Postby Riser Adkisson LLP » Sun May 17, 2009 6:24 am

SECTION 5. TRANSFERS FRAUDULENT AS TO PRESENT CREDITORS.

(a) A transfer made or obligation incurred by a debtor is fraudulent as to a creditor whose claim arose before the transfer was made or the obligation was incurred if the debtor made the transfer or incurred the obligation without receiving a reasonably equivalent value in exchange for the transfer or obligation and the debtor was insolvent at that time or the debtor became insolvent as a result of the transfer or obligation.
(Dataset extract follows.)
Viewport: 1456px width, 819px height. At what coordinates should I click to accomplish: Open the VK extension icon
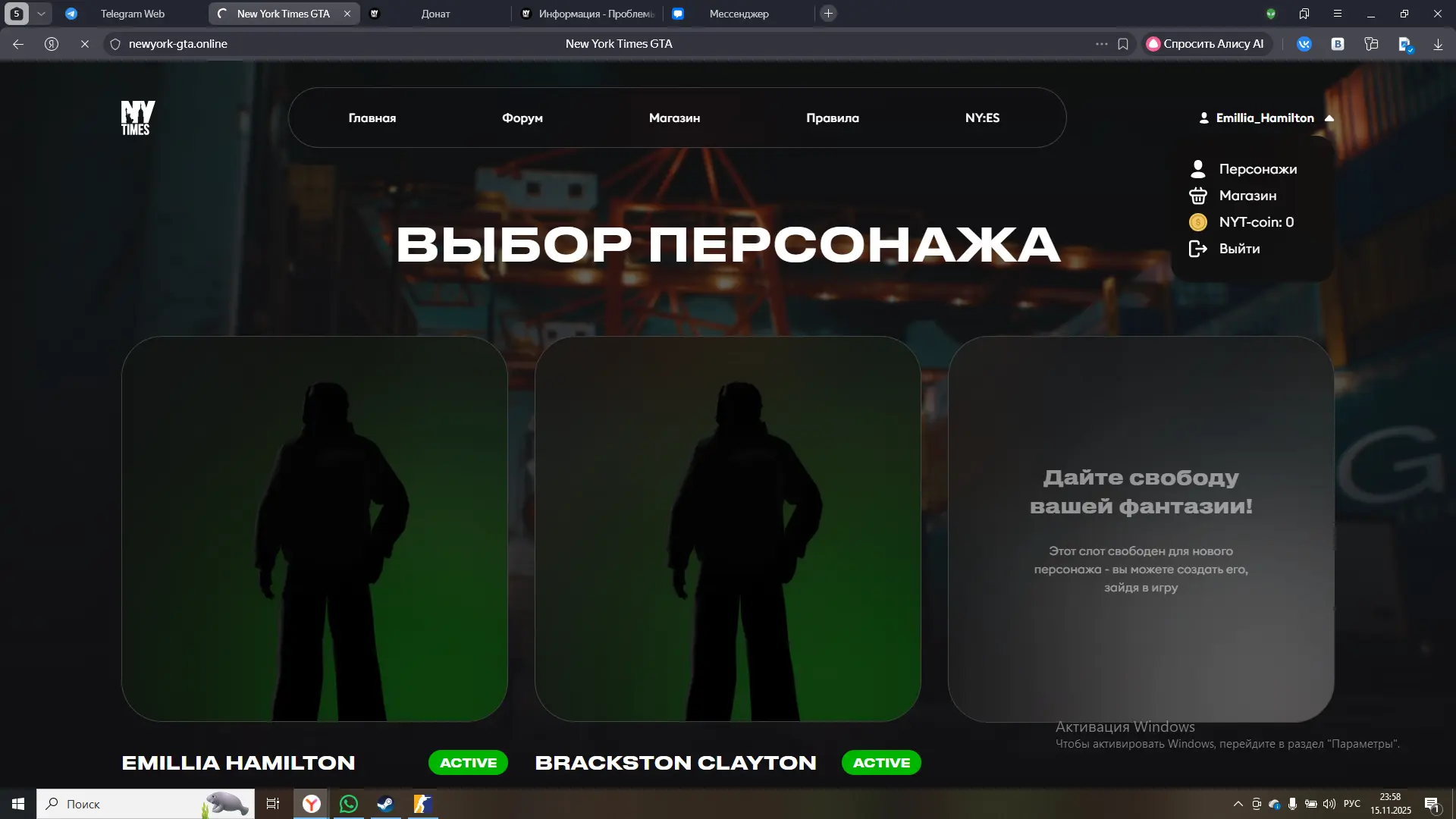click(1304, 43)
(b) A transfer made by a debtor is fraudulent as to a creditor whose claim arose before the transfer was made if the transfer was made to an insider for an antecedent debt, the debtor was insolvent at that time, and the insider had reasonable cause to believe that the debtor was insolvent.


Comment
(1) Subsection (a) is derived from § 4 of the Uniform Fraudulent Conveyance Act. It adheres to the limitation of the protection of that section to a creditor who extended credit before the transfer or obligation described. As pointed out in Comment (2) accompanying § 4, this Act substitutes "reasonably equivalent value" for "fair consideration."

Comment
(2) Subsection (b) renders a preferential transfer - i.e., a transfer by an insolvent debtor for or on account of an antecedent debt - to an insider vulnerable as a fraudulent transfer when the insider had reasonable cause to believe that the debtor was insolvent. This subsection adopts for general application the rule of such cases as Jackson Sound Studios, Inc. v. Travis, 473 F.2d 503 (5th Cir. 1973) (security transfer of corporation's equipment to corporate principal's mother perfected on eve of bankruptcy of corporation held to be fraudulent);In re Lamie Chemical Co., 296 F. 24 (4th Cir. 1924) (corporate preference to corporate officers and directors held voidable by receiver when corporation was insolvent or nearly so and directors had already voted for liquidation); Stuart v. Larson, 298 F. 223 (8th Cir. 1924), noted 38 Harv.L.Rev. 521 (1925) (corporate preference to director held voidable). See generally 2 G. Glenn, Fraudulent Conveyances and Preferences 386 (rev. ed. 1940). Subsection (b) overrules such cases as Epstein v. Goldstein, 107 F.2d 755, 757 (2d Cir. 1939) (transfer by insolvent husband to wife to secure his debt to her sustained against attack by husband's trustee); Hartford Accident & Indemnity Co. v. Jirasek, 254 Mich. 131, 139, 235 N.W. 836, 389 (1931) (mortgage given by debtor to his brother to secure an antecedent debt owed the brother sustained as not fraudulent).

Comment
(3) Subsection (b) does not extend as far as § 8(a) of the Uniform Fraudulent Conveyance Act and § 548(b) of the Bankruptcy Code in rendering voidable a transfer or obligation incurred by an insolvent partnership to a partner, who is an insider of the partnership. The transfer to the partner is not vulnerable to avoidance under § 4(b) unless the transfer was for an antecedent debt and the partner had reasonable cause to believe that the partnership was insolvent. The cited provisions of the Uniform Fraudulent Conveyance Act and the Bankruptcy Act make any transfer by an insolvent partnership to a partner voidable. Avoidance of the partnership transfer without reference to the partner's state of mind and the nature of the consideration exchanged would be unduly harsh treatment of the creditors of the partner and unduly favorable to the creditors of the partnership.